Choose one of David Robinson’s tidytuesday screencasts, watch the video, and summarise. https://www.youtube.com/channel/UCeiiqmVK07qhY-wvg3IZiZQ

Instructions

You must follow the instructions below to get credits for this assignment.

Q1 What is the title of the screencast?

The title of this screencast is, “analyzing college major & income data in R”

Q2 When was it published?

It was published on October 15, 2018.

Q3 Describe the data

Hint: What’s the source of the data; what does the row represent; how many observations?; what are the variables; and what do they mean?

The data David Robinson is analyzing came from a csv file titled “recent grads”. There are 173 rows, each row is represented by the highest earning salary by major using 3 variables: median, major, and major catagory. They’re all used to help figur eout the highest paying salary by major. The median varible keeps an average of the salarys from all the majors, making sure that the data is accurate.
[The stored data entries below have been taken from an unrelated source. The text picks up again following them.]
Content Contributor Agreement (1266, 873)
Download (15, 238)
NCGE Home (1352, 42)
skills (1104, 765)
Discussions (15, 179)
Q4-Q5 Describe how Dave approached the analysis each step.

Hint: For example, importing data, understanding the data, data exploration, etc.

Dave began his findings by uncovering the categories that he found most interesting and then visualizing them by creating graphs and charts. He then imported the data into many a variety of visuals including: scatter plots, bar graphs, box plots, line graphs, etc. to then understand the data in as many ways possible. Robinson then summarized the data by using box plots, the most effective way for his scenario in discovering salaries.

Q6 Did you see anything in the video that you learned in class? Describe.

Yes, there were a variety of things I noticed from this video that I also learned in class. For example, when interpreting the salaries and coming up with a median, he used the GGplot function which we have used multiple times in class. What was different was when Dave used GGplot to see a histogram, which was a cool feature I wasn’t aware of. He then compared the major of the salaries of college students by using a box plot and scatter plot, which we have also used in class for quizzes in the past. When generating these graphs, it was also neat to see him utilize the “group by” function which we have also used before with data sets. Overall, I saw many of the same things we do in class, Dave’s speed and articulation are just on another level though.

Q7 What is a major finding from the analysis.

One major finding from the analysis that stuck out to me, has to do with coding itself and not so much the data set. Dave talked about a few different ways to sort the data categories when using GGPLot. One of the more interesting ways he did this was by using the recorder function and then typing (major_catagory, median). This then sorted the data from highest to lowest salaries by major, making the data extremely digestible for anyone reading it.

Q8 What is the most interesting thing you really liked about the analysis.

I really liked how visually expressive Dave was with the data. He displayed the data a variety of ways: graphs, charts, box plots, and scatter plots. All were data visualization techniques we learned in class in a similar way, Dave just had a different way of explaining them that put it in a new light. Robinson delved into the pros and cons of each graph which I think helped me understand what the numbers really mean even more.

Q9 Display the title and your name correctly at the top of the webpage.

Q10 Use the correct slug.